[Biopython-dev] EMBOSS format name "fastq-sanger" in Biopython?

Mon Jul 20 13:57:59 EDT 2009

Hi all at Biopython (and EMBOSS-dev CC'd),

Now that EMBOSS 6.1.0 is out I've started checking it against Biopython.
As I mentioned on the Biopython mailing list a week ago, in particular I'd
like to make sure we agree on the various FASTQ variants. I'm waiting
for EMBOSS to update the documentation on their website, but as I
recall from talking to Peter Rice at BOSC/ISMB 2009 and a quick test
this afternoon, they are using:

fastq - FASTQ where the qualities are ignored (useful for input?)
fastq-sanger - Standard Sanger style FASTQ using PHRED offset 33
fastq-solexa - Early Solexa/Illumina FASTQ, Solexa scores offset 64
fastq-illumina - Illumina 1.3+ FASTQ using PHRED offset 64

I was expecting "fastq" to be an EMBOSS input only format given
how I had understood this to be interpreted (ignore the qualities). This
makes sense for tasks like FASTQ to FASTQ where the qualities can
be ignored. I was however surprised that using "fastq" as an output
format in EMBOSS seqret gives quality strings of double quote
characters. This ASCII character (34) is outside the range used in
the Solexa and Illumina 1.3+ FASTQ variants. If interpreted as a
Sanger style FASTQ file this means a PHRED quality of one
(meaning about random, a sensible default).

Enough background. The reason for this email was that (subject to
confirmation), Biopython's "fastq" matches EMBOSS's "fastq-sanger",
so I'd like to consider adding this as an alias in Bio.SeqIO. I resisted
adding aliases initially, but we now have "gb" for "genbank" to make
working with Entrez a little easier, so there is a precedent. In this case,
it will make some of the test_Emboss.py code cleaner if I can just use
"fastq-sanger" everywhere and have both Biopython and EMBOSS
understand this.

Peter

SUPPLIED MATERIAL |
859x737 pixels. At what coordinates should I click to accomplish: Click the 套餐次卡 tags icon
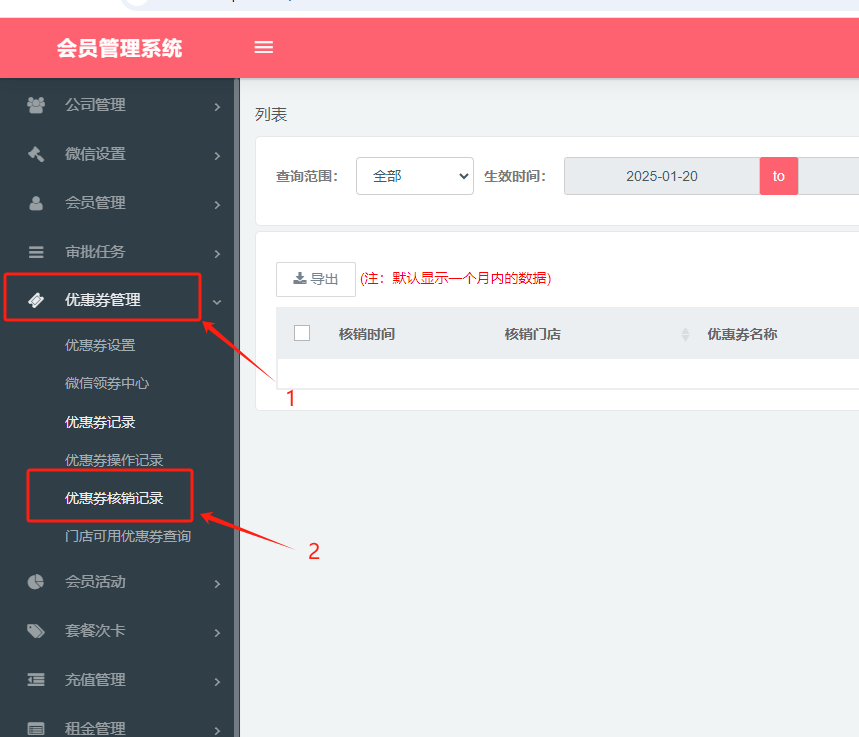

STATED GOAL | In the mailing-list post, which EMBOSS format name matches Biopython's "fastq"?

EXERCISE SOLUTION | EMBOSS's "fastq-sanger"